**WHAT YOU NEED TO DO**. Copy out the records below line for line, changing nothing.

**DATA**.
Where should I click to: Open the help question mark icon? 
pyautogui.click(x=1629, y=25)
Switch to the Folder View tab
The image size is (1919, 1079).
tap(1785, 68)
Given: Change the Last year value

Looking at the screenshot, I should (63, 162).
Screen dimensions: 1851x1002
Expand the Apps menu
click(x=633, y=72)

**TASK SOLUTION**.
Where should I click to: Open the help question mark icon? 
pyautogui.click(x=1629, y=25)
Switch to the Folder View tab
The image size is (1919, 1079).
tap(1785, 68)
Given: Change the Last year value

Looking at the screenshot, I should (63, 162).
Screen dimensions: 1851x1002
Expand the Apps menu
click(x=633, y=72)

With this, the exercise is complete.